- Born: c. 1974 Taiwan
- Occupation: Jewellery designer
- Known for: First Taiwanese jewellery designer with three pieces of jewellery inducted into three museums, namely Smithsonian National Museum of Natural History in Washington, D.C., Musée des Arts Décoratifs in Paris and Victoria & Albert Museum in London.

Chinese name
- Traditional Chinese: 趙心綺
- Hanyu Pinyin: Zhào Xīnqǐ

= Cindy Chao =

Taiwanese jewellery designer

Cindy Chao (趙心綺) (born circa 1974) is a Taiwanese jewellery designer. She founded her company, Cindy Chao The Art Jewel, in 2004. She is known for her Black Label Masterpiece Collection and Annual Butterfly.

==Early life==
Chao was born in Taiwan in the 1970s. She is the daughter of a sculptor and a businesswoman. Her grandfather Hsieh Tzu-Nan (谢自南 (謝自南, Xiè Zìnán)) was an architect who designed temples across Taiwan. According to Chao, it was her grandfather who inspired her interest in architecture.

==Career==
Chao learned various techniques and skills of sculpting from her father, which eventually shaped her own style of design. In 2004, Chao established Cindy Chao The Art Jewel and opened its first showroom in Taipei. In 2007, she became the first Taiwanese jewellery artist to take part in a Christie's New York fine jewellery auction. Her pieces feature classic 18th century artisan techniques of crafting designs in wax known as la cire perdue (Lost-wax casting). Chaos's pieces are completed using precious metal and gemstones.

Chao's two collections, Black Label Masterpieces and White Label Collection, have been exhibited at art fairs and institutions around the world including Beijing Today Art Museum, Tokyo Mori Art Museum, Biennale des Antiquaires in Paris, Masterpiece London, and TEFAF Maastricht. In 2010, Cindy Chao become one of the first Taiwanese jewellery artists to have one of her designs, an Annual Butterfly, inducted into the Smithsonian National Museum of Natural History.

In 2020, her first annual butterfly brooch the 2008 Black Label Masterpiece I, Ruby Butterfly Brooch, was donated to the Musée des Arts Décoratifs, Paris, displayed in its Galerie des Bijoux.

In 2021, her 2018 Black Label Masterpiece XVIII “Peony Brooch” was inducted into the William and Judith Bollinger Gallery of the Victoria and Albert Museum.
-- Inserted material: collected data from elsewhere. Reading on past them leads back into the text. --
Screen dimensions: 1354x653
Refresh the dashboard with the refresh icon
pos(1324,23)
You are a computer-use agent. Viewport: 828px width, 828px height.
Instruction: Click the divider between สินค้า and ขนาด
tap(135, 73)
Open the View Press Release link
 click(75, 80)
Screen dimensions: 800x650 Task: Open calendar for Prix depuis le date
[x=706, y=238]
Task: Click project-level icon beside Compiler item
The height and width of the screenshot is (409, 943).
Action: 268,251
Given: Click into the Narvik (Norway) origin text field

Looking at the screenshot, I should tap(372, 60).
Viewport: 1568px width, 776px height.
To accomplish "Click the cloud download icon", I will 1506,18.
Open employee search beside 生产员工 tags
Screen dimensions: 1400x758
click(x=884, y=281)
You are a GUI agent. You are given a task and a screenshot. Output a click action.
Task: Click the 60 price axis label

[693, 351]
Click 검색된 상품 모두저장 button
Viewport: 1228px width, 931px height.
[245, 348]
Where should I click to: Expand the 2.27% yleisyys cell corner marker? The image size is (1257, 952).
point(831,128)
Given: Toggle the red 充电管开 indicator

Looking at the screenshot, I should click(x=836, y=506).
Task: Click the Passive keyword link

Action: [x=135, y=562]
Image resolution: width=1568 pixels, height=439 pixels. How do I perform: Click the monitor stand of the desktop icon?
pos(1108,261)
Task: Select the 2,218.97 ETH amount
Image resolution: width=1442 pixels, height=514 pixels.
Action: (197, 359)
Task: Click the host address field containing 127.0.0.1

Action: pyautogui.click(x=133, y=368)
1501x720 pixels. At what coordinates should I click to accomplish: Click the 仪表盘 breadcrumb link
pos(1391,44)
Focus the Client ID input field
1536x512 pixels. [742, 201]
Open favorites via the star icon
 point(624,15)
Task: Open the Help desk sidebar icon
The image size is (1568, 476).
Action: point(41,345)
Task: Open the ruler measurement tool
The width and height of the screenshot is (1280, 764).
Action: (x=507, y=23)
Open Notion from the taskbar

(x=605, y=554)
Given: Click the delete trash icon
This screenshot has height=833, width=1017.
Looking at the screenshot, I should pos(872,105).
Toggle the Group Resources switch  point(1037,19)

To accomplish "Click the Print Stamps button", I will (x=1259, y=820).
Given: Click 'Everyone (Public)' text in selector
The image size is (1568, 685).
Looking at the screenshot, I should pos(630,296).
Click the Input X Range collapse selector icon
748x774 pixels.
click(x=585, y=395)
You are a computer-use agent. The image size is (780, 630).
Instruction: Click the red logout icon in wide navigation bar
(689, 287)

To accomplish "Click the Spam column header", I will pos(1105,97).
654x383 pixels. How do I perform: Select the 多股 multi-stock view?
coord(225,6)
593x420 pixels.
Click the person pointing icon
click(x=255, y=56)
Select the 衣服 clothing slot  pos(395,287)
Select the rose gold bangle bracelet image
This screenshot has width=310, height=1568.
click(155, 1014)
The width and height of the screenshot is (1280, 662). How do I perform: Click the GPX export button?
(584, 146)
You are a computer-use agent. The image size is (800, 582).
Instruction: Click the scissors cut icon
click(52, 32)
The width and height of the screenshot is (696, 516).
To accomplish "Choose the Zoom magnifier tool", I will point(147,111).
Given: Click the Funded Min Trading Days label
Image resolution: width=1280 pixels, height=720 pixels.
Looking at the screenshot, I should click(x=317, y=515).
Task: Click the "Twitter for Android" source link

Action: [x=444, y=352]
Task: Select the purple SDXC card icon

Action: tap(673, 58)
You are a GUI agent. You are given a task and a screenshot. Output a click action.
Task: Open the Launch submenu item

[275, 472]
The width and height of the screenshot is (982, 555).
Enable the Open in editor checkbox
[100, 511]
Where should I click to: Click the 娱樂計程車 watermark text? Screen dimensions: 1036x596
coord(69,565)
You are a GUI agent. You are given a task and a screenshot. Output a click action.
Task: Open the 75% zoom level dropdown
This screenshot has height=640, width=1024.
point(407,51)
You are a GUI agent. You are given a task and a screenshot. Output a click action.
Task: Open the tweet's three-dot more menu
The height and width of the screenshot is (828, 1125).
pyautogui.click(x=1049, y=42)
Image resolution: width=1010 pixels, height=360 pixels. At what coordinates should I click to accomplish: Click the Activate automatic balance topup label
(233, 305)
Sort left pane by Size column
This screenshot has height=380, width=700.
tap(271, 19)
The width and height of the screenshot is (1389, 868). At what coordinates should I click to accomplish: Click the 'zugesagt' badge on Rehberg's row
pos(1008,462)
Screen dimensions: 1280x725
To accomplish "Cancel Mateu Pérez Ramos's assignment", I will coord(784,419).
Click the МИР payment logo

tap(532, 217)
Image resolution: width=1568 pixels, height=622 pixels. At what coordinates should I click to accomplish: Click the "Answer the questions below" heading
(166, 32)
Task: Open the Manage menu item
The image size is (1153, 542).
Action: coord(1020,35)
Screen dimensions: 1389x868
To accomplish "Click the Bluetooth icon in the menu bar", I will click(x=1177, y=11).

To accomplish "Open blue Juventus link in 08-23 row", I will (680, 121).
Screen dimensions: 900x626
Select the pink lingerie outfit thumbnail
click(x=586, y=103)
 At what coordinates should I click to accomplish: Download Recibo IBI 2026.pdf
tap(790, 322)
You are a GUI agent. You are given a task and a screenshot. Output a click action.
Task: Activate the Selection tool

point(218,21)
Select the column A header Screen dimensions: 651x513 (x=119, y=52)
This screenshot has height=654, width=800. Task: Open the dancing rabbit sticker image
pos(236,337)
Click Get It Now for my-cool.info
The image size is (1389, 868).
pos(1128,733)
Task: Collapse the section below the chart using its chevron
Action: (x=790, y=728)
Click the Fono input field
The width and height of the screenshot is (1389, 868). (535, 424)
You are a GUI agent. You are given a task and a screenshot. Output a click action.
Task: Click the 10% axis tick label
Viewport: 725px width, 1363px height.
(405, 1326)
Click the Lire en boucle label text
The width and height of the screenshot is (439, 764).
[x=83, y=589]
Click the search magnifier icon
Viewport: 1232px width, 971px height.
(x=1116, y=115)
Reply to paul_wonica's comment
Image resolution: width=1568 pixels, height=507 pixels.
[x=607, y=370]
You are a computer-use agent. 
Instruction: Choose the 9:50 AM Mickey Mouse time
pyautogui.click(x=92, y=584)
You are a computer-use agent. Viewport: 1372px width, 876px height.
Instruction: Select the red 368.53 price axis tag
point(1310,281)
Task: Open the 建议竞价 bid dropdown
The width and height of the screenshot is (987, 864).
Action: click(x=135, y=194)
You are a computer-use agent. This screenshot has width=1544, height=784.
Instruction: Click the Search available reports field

On 17 November 2021, Cindy Chao was appointed Chevalier dans l’Ordre des Arts et Lettres (Order of the Arts and the Letters) by France's minister of culture Roselyne Bachelot-Narquin during a ceremony held in Paris, France.

==Jewellery==
===Black Label Masterpieces===
The Black Label Masterpieces are inspired by Chao's passion for architecture, sculpture, travel, and nature. The limited-edition jewels are created annually, and each piece is named, numbered, and dated.

The 2018 Black Label Masterpiece XVIII “Peony Brooch” by Cindy Chao The Art Jewel was inducted into the William and Judith Bollinger Gallery of the Victoria and Albert Museum. Cindy Chao was commissioned to transform a ruby necklace and chose to create a peony, an imperial flower, which in Chinese tradition would bring good fortune. The gestation of the brooch took place over eleven years. The Peony Brooch is made in titanium and set with 105 oval-cut rubies and dusted with a further 2,380 rubies and 668 diamonds.

===Annual Butterflies===
Every year Chao creates one butterfly piece. The first butterfly was created in 2008 and has since been coined as the Annual Butterflies. Each butterfly takes more than 18 months to complete as gemstones and thousands of pavé-set diamonds are set on and around delicately molded wings.

The 2009 Black Label Masterpiece I, Royal Butterfly Brooch, was donated to the Smithsonian Institution National Museum of Natural History's gem collection. The Royal Butterfly is composed of 2,328 gems, totaling 77 carats. The centerpieces of the butterfly's wings contain four large faceted diamond slices stacked atop a pave layer of faceted diamonds, creating a pattern resembling a living butterfly's wings.

The 2014 Black Label Masterpiece I, Ballerina Butterfly, was designed in collaboration with Sarah Jessica Parker.

The 2008 Black Label Masterpiece I, Ruby Butterfly Brooch, was donated by its collector to the Musée des Arts Décoratifs, Paris, displayed in its Galerie des Bijoux. It is the first butterfly brooch created by Cindy Chao and it is made of 18K gold, encrusted with two Burmese rubies totaling almost 13 carats and are surrounded by more than 1,000 diamonds. There are 82 sapphires in the other side totaling almost 2 carats.